Fair Housing Act Protections Officially Extended to LGBTQ Individuals

In 2019, Mississippi Center for Justice Housing Law Attorney William Bedwell received a call from Raciella Edgar, an African American transgendered woman of Cuban descent living in a mobile home park in Gulfport, Mississippi. The property manager had discriminated against Edgar by repeatedly telling her that she should “dress like a man” and threatening her with eviction. A second manager groped her and asked for sex in exchange for rent.

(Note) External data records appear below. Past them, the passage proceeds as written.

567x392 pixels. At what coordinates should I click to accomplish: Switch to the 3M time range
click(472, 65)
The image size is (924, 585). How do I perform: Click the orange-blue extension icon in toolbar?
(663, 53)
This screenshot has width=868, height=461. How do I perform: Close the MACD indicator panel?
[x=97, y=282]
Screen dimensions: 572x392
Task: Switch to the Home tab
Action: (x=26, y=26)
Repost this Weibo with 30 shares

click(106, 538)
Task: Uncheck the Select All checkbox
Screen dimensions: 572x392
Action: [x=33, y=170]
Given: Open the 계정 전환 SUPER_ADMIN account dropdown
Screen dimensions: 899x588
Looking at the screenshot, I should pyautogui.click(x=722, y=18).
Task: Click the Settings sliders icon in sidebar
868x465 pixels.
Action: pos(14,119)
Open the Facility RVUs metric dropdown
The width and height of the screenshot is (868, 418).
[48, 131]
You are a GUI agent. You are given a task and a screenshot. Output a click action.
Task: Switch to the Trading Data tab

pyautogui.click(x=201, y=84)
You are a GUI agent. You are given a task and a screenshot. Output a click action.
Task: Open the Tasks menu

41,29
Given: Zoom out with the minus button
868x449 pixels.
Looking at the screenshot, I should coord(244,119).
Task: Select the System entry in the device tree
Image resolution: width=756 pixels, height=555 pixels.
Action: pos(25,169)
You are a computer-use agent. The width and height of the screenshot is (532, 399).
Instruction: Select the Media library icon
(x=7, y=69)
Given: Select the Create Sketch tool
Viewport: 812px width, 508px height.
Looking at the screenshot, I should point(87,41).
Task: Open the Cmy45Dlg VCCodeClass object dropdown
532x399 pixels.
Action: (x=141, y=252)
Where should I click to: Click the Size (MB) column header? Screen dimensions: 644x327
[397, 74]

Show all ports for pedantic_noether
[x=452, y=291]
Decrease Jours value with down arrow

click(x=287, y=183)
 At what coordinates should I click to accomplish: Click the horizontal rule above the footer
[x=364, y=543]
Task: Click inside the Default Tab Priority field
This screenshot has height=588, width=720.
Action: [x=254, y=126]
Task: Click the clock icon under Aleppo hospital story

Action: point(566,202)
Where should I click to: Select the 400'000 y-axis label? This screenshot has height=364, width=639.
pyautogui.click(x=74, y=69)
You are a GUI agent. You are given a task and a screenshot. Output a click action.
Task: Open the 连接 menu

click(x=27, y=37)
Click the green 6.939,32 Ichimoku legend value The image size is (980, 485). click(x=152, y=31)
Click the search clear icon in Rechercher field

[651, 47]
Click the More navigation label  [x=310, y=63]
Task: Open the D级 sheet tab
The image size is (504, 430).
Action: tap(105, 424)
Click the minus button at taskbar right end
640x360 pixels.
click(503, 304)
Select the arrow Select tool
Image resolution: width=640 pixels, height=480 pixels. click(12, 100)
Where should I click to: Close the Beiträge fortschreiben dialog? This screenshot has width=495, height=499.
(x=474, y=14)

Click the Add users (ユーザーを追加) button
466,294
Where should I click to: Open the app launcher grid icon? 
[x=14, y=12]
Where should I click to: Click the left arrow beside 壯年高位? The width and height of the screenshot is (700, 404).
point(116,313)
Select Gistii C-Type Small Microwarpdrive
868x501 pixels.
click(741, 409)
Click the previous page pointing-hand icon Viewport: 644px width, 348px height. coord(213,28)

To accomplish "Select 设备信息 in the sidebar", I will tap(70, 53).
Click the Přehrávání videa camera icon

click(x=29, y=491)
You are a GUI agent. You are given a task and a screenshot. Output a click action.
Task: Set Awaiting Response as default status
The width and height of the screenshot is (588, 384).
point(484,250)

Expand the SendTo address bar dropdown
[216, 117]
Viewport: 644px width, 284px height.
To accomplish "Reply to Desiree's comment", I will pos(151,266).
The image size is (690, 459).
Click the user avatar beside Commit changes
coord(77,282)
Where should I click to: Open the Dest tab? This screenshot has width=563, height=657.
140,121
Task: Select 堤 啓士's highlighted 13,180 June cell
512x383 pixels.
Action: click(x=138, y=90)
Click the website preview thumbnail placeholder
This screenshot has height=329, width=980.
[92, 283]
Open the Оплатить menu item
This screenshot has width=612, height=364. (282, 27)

Bedwell filed an administrative complaint with HUD alleging violations of the Fair Housing Act based upon gender, specifically that Edgar was discriminated against based on her gender identity. In December of 2019, Bedwell obtained a conciliated settlement, which required the landlord to pay Edgar $10,000 and allowed her to remain at the property for an additional 45 days, and further required the landlord to undergo Fair Housing training and submit to continued HUD monitoring for one year.


In June of 2020, in Bostock v. Clayton County, Georgia, the U.S. Supreme Court held that employment discrimination provisions prohibiting discrimination based upon sex also prohibited conduct directed at  sexual orientation and gender identity. One of President Biden’s first acts upon assuming office was to issue an Executive Order explicitly extending the Bostock holding to HUD administrative determinations in Fair Housing cases (see HUD’s implementation order here).


The Mississippi Center for Justice and Ms. Edgar applaud President Biden for explicitly affirming that gender identity and sexual orientation are protected under the Fair Housing Act’s prohibitions on housing discrimination.